*Problem A*:
Answer these questions from the freight rail forecasting text:
(i) Which model predicts total market volume?
(ii) How many track-miles does the North American freight rail network span?
(iii) What annual operating revenue marks a company as Class I?
*Problem B*:
Print the freight rail forecasting text between "- Market Share" and "Reception Type pair.", inclusive.

*Supplied passage*:
--*--

Northern Arizona University — Department of Mathematics and Statistics Sakina Lord · James Hope-Meek · Megan Ruza Dsouza Mentor: Dr. Robert Buscaglia
- Project Overview
- Background & Motivation
- Data
- Repository Structure
- Methodology
- Model Validation
- Results
- Dependencies
- Getting Started
- Limitations & Future Work
- References
This project develops a two-stage hierarchical forecasting framework for predicting commodity flows through the U.S. Class I freight rail network. The framework decomposes the forecasting problem into two interpretable sub-problems:
- Total Market Volume — predicted by a Generalized Additive Model (GAM) with penalized splines.
- Market Share Allocation — predicted by a Recurrent Neural Network with Long Short-Term Memory (RNN-LSTM), outputting proportions for each Company × Commodity × Reception Type pair.
Final predictions are obtained by multiplying the GAM-derived volume estimate by the RNN-derived proportions:
Â_Prediction = Ĉ_volume × P̂_Market
This design prioritizes interpretability at the aggregate level (via the GAM) while leveraging the sequence modeling power of deep learning at the disaggregate, high-dimensional level (via the RNN-LSTM).
The North American freight rail network spans over 140,000 track-miles and is a critical backbone of the national economy, supporting more than 1.1 million jobs and representing the largest private infrastructure investment of any industry. Accurate demand forecasting enables rail operators to:
- Optimize locomotive and crew scheduling
- Improve terminal staffing and equipment allocation
- Inform long-range capital investment decisions
This analysis covers 8 Class I freight rail companies (those with annual operating revenue above $490 million, adjusted for inflation), tracking weekly commodity movements across the STB reporting period from March 2017 through February 2026. The dataset captures major structural disruptions including:
- The COVID-19 pandemic (2020–2021)

--*--

*Excerpted records*:
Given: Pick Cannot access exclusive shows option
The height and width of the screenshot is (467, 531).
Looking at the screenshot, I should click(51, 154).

--*--

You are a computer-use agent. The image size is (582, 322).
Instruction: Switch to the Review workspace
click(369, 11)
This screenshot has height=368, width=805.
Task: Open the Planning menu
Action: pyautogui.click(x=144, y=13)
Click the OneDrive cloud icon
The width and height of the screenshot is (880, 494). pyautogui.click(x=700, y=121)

--*--

*Response A*:
(i) A Generalized Additive Model (GAM) with penalized splines.
(ii) Over 140,000 track-miles.
(iii) Annual operating revenue above $490 million, adjusted for inflation.

*Response B*:
- Market Share Allocation — predicted by a Recurrent Neural Network with Long Short-Term Memory (RNN-LSTM), outputting proportions for each Company × Commodity × Reception Type pair.